- _Set exercise 1_: In the passage on rural entrepreneurship, how far outside the village do Brooke and her family live?
- _Set exercise 2_: From the passage on rural entrepreneurship, return the portion from "Brooke’s feelings of" up to and including "don’t want to’.".
- _Set exercise 3_: Resume the passage on rural entrepreneurship, picking up right after its final sentence.

- _Selection_:
· · · · · · ·

Next, we elaborate upon on our findings in ways that stress our entrepreneur’s actions within structural enablers and barriers in the rural context, and add clarity to the application of SST in rural entrepreneurship. While it is recommended to start SST analysis with an agent’s internal structure (conduct analysis) and its related dispositions/habitus and conjuncturally-specific knowledge (Stones, 2005), our findings draw interesting links that stress the active agency element of the Quadripartite Framework. Therefore, we start the analysis with two emergent overarching themes: first, locality in the agent, and locality out there – constraining and enabling actions; and second, gender in the agent, and gender out there – constraining and enabling actions. Through these themes, we position active agency as a property that is intertwined with both the internal structure of agents and the external structure of norms and resources in the rural context. Thus, we extend Stones’ (2005) positioning of agency as part of agents by viewing agency as being contextualised itself within gender-related and locality-related rural-specific interplay. Our findings develop these two themes, showing how they reflect moments of action when women entrepreneurs in the rural context are able to act and influence their environment (Coad and Herbert, 2009).
Locality in the agent, and locality out there – constraining and enabling actions
Brooke is strongly influenced by various factors related to her rural locality, which both enable and constrain her entrepreneurial activities and how she enacts change. Some factors emerged from internal feelings towards the local context and others to resources and structures out there in the rural environment. The local community gives Brooke a place to belong, and the norms and social structure are important resources; She feels the care and interest of the village: ‘They greet me from the heart and when we, for example, do something to our house they approach us and initiate a conversation’. She compares this to her previous city life: ‘No one came out and asked what I was doing. They just stood behind the curtains and lurked’. This belonging is especially important to Brooke because she had no link to the village before she moved there. ‘We were no one, no one. We weren’t somebody’s cousin. But everyone was so welcoming when we moved here. That warmth we experienced, we immediately felt that we were home’. These social bonds created a hospitable environment for Brooke to continue her business.
Brooke’s feelings of belonging are reflected in her business location, which stemmed from her desire to live in the countryside, rather than it being a strategic business choice. Her education centre is located on the outskirts of a small village of some 400 people. Brooke and her family live two kilometers outside the village, where they have a small farm surrounded by forest. Distance between farms meant that when Brooke worked as a farrier she had to travel throughout Sweden visiting her clients and their horses; however, this distance was not seen as problematic. Indeed, her passion for the rural environment was apparent throughout the research; when responding to a question on how her business is linked to the local community she said, ‘It is not linked, but I live here. I could move the business, get a centre somewhere else, but I don’t want to’.
Besides her passion and belonging, the rural location is another resource for Brooke’s business, enabling her to maintain comparatively low running costs. ‘Sure, I could let go of this [centre], but it only costs me electricity, water, for the entire centre. It is such a small sum for this entire centre’. This rural location, characterised by physical closeness, has also enabled Brooke to operate her business without stocking supplies: ‘My suppliers live so close, so if I sell something, then I just go over there and pick it up from her. We don’t need a stock in that sense’. The rural location has further fuelled its social closeness and bonding, providing a sense of security even if Brooke should feel the business was at risk. In one lecture, Brooke told her students that whenever her business seemed rough, she would consider taking a job at the local grocery store instead. Her belief that the local store would give her a job has become a safety net.

· · · · · · ·

- _Source data_:
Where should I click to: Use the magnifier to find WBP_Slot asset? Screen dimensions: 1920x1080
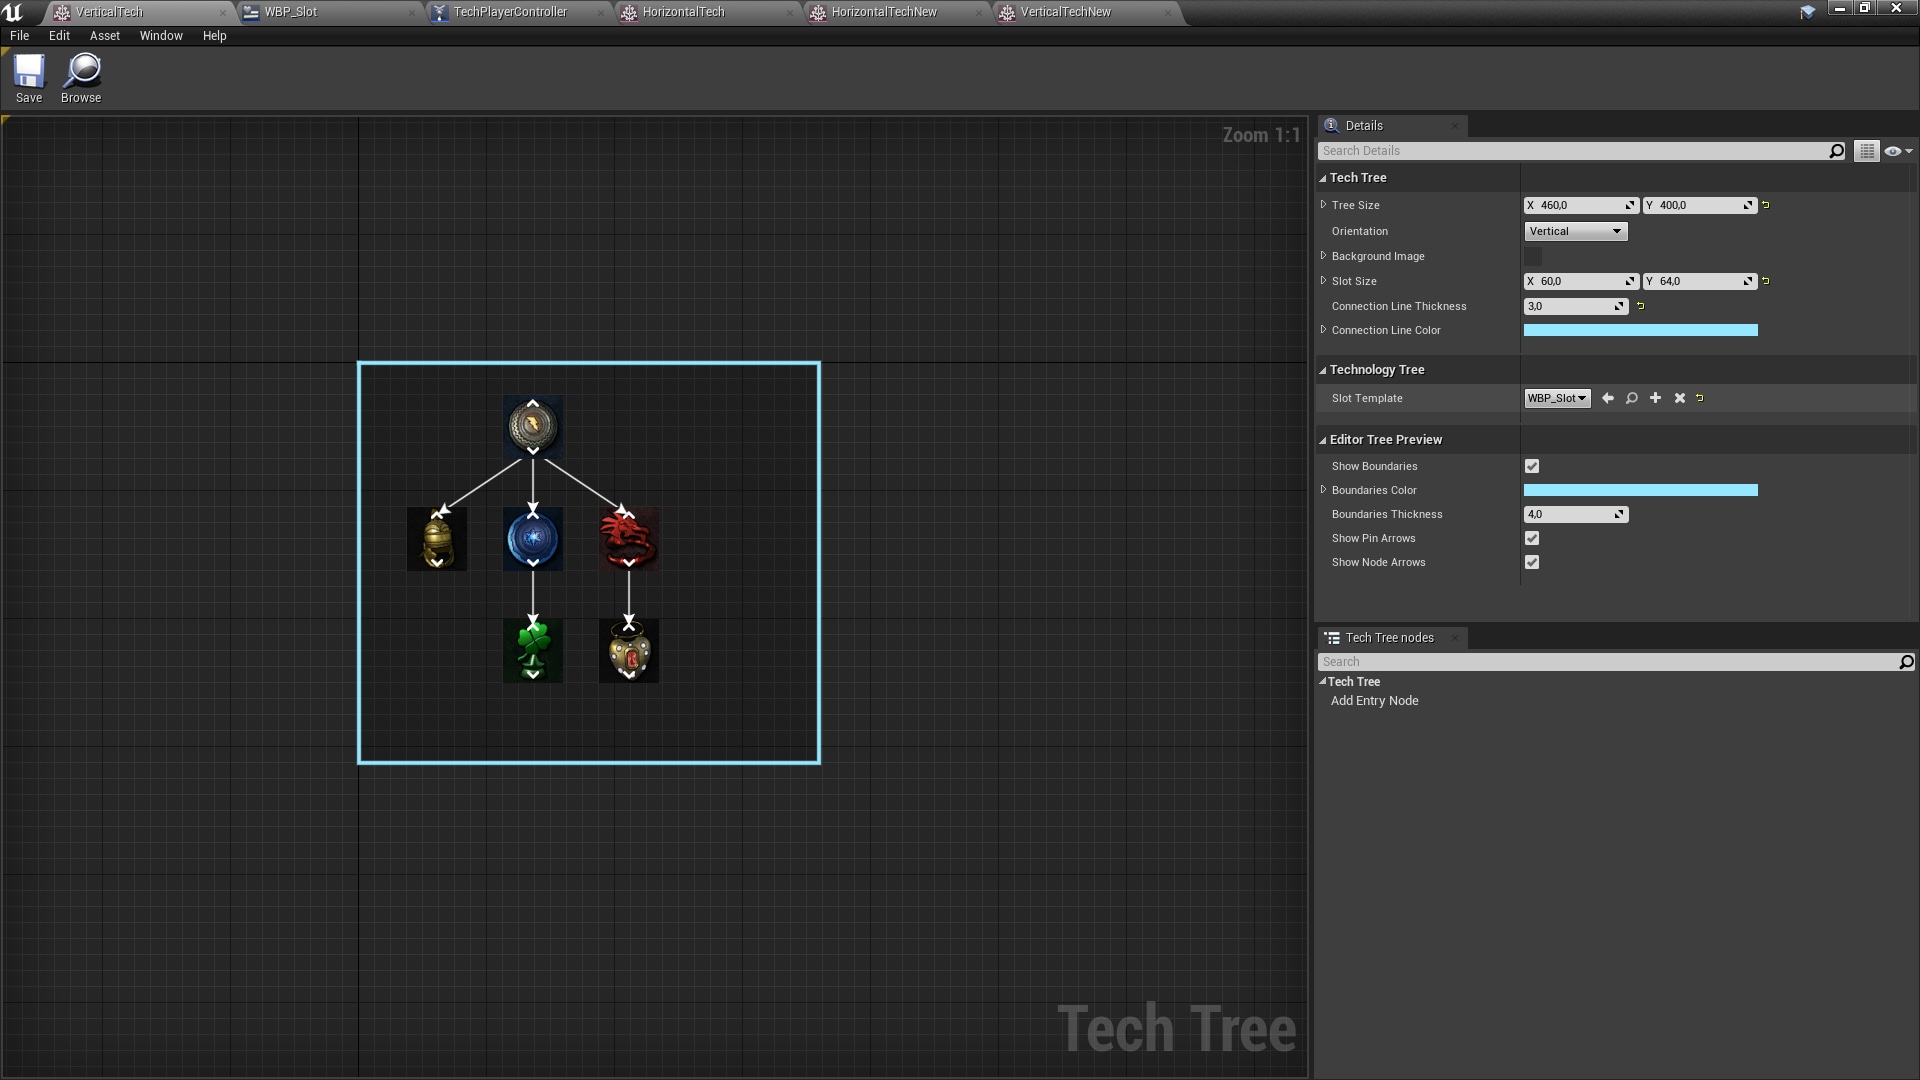[x=1631, y=398]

· · · · · · ·

- _Result 1_: Two kilometers outside the village.

- _Result 2_:
Brooke’s feelings of belonging are reflected in her business location, which stemmed from her desire to live in the countryside, rather than it being a strategic business choice. Her education centre is located on the outskirts of a small village of some 400 people. Brooke and her family live two kilometers outside the village, where they have a small farm surrounded by forest. Distance between farms meant that when Brooke worked as a farrier she had to travel throughout Sweden visiting her clients and their horses; however, this distance was not seen as problematic. Indeed, her passion for the rural environment was apparent throughout the research; when responding to a question on how her business is linked to the local community she said, ‘It is not linked, but I live here. I could move the business, get a centre somewhere else, but I don’t want to’.

- _Result 3_:
Nevertheless, this social closeness can sometimes restrict Brooke. For example, when one of her suppliers kept urging her to take her business to the next level by starting her own network of sellers, her passion to preserve her rural networks and sustain the rural environment prevailed: My supplier, she thinks I should be all in on this thing. But actually I am not interested. I am only interested in selling and spreading a thing that I believe is a really good product. I do not have an interest in having more people to coach or have responsibility over. It is just too much work to have a network like that, and not at all what I am passionate about.
An interesting aspect of social closeness in the rural context was its prevalence not only at the community and business levels, but also at the family level. While Brooke runs her business and the different income streams by herself, with no employees, her husband supports her in running the online shop and taking care of the students at the education centre, as well as baking bread for breakfast and preparing food during educational events. I’m not working with the web shop at all. I take all the help I can get. I’m overwhelmed with work so I’m happy with everything my husband takes.
Social proximity at community, business and family levels, alongside taking care of her own horses, helps Brooke through the struggles in her business. She can risk standing against the norm and working extra hours knowing that she has the social bonds of the village, as well as the family, to count on if she fails. This bonding, alongside the benefits from the particular resources of physical proximity and a willingness to support her, stresses the interrelated relationships rural entrepreneurs have with their context. It confirms the concept that Kalantaridis and Bika (2006) describe as localisation through dependence on local rural resources and strong rural attachment. This adds clarity to the structuration view on external resources, which include norms, but also resources such as physical proximity, human resources and networks that are essential for sustaining any entrepreneurial activity, and empowering women to act and achieve as entrepreneurs.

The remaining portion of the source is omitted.